2016年07月02日

クレープの店「ル・ムーラン」(69)

私的には、丸くて薄い皮に砂糖をまぶして、扇状にたたんだのがクレープと認識している。

皮の材料は知らない。

生まれて始めて口にしたクレープは、フランスはパリのカルチェラタンでの立ち食いだった。

20歳の時だから、49年も前の話だ。

1969年に出発した節約旅行の途中、パリで6ヶ月間アルバイト生活を送った。

バリではあり、パリです。

今でも鮮明に記憶している。

田舎もんの私には、縁の薄い食味だった。

テークアウト専門の小さなクレープ店前に、できている行列の最後部についた。

前に並ぶのはフランス人だろう。

地元のパリジャン&パリジェンヌかもしれない。

客は、クレープ手にすると歩きながら頬張り始める。

歩きながら食べることを「行儀が悪い」と教えられた私には抵抗がある。

が、食べながら歩く姿はオシャレに映った。

私も歩きながら食べることにした。

生まれて初めて手にしたクレープは、扇状にたたまれて白い薄紙に包まれていた。

ザラメ砂糖が包まれた肉厚の薄いクリーム色のクレープは、甘かった。

その時、インプットされた味が未だに忘れられないでいる。

他にも種類はあったと思うが、フランス語の話せない私が、どうやって注文したかも覚えていない。


その後の日本滞在20年間、そしてバリ滞在25年間にクレープを食する機会はみつけれなかった。

バリ南部に出向けば食べられただろうが、それは面倒だった。

1990年代、ウブドではパンケーキ(ホットケーキ)が主流だった。

ロスメン(宿)の朝食メニューにも含まれている。

アイスクリームが珍しかったウブド。

冷蔵庫が無い、あったとしても頻繁に訪れる停電では、アイスクリームは保存できない。

王宮関係のレストランで、辛うじて食べられた。

当時、パンケーキの上にアイスクリームをのせたメニューは、私の大好物だった。


2015年のコロンビア・サレント滞在中に、軽いカルチャーショックを受ける。

無知とは恐ろしい。
「クレーパー・コー(CREPERS CO)」という店に入った時のこと。

クレーパーは、クレープのことだと思う。

店名にクレーパーとつけているくらいだから、クレープ専門店だろう。

クレープは、スイート系のお菓子と認識している私。

だから、食後のデザート的役目。

この日は、3時のオヤツに入店した。

たくさんの種類から一つを選ぶ。

私のイメージとはかけ離れた、まさかのクレープが運ばれて来た。

それは、15センチ角・厚み3センチのオムレツのようだった。

ボリュームのあるクレープは、食事だ。

縁日で買い食いするお好み焼きの感覚クレープを、ホークとナイフで食べる。

これはクレープ発祥地フランスとは違う南米独自の文化か?

思いもしなかった展開に、ショックを受けた。

その時の話は、WiFi ポイント・その壱「CREPERS CO」(42)をお読みください。

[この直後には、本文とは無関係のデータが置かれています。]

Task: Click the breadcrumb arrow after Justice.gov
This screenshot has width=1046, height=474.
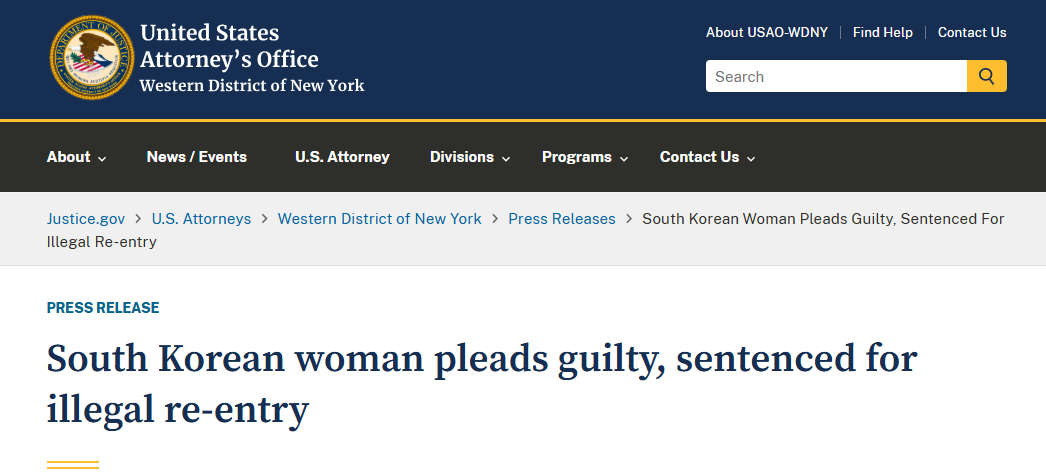Action: click(x=139, y=219)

昨年(2015年)夏、ウブドにクレープ専門店がオープンした。

Le-Moulin1.jpg

名前は「Le Moulin」。

場所は、プンゴセカンは「ママミーア」の斜め前、メキシコ料理店「タコ・カサ」の並び。

フランス人のオーナー&シェフ。

早くも、人気店になっている。

一年が経過し、店も落ちついたことだろう、と覗いてみた。

クレープはスイート系のデザートだと思っていたら、甘いお菓子系のクレープ・シュクレ(Crepes sucrees=砂糖のクレープ)以外に、軽食系のクレープ・サル(Crepes salees=塩のクレープ)があった。

チョコレートのかかったクレープを、ホークとナイフを使って食べた。

これは誰もが知る文化だ。

コロンビアに行く前に知っていたら、困惑することもなったろうに。

本格的クレープの食べられる店がウブドに出店したことに驚いている。

これは近代化の証だろう。

(資料提供・南国うまうま日記&イブウブ子@バリ島奮闘記)


Le-Moulin2.jpg

Le-Moulin3.jpg


★食事:クレープ・シュクレRp35,000〜/クレープ・サルRp45,000〜/etc

★飲物:コーヒーRp20,000〜/紅茶Rp22,000〜/ジュース各種Rp35,000-/ビンタンビール大Rp35,000-小Rp24,000-/etc


詳しくは、次のブログを御覧下さい。

※南国うまうま日記/バリ島ウブドの生活:「ウブドにできた!クレープのお店・ル・ムーラン(Le Moulin)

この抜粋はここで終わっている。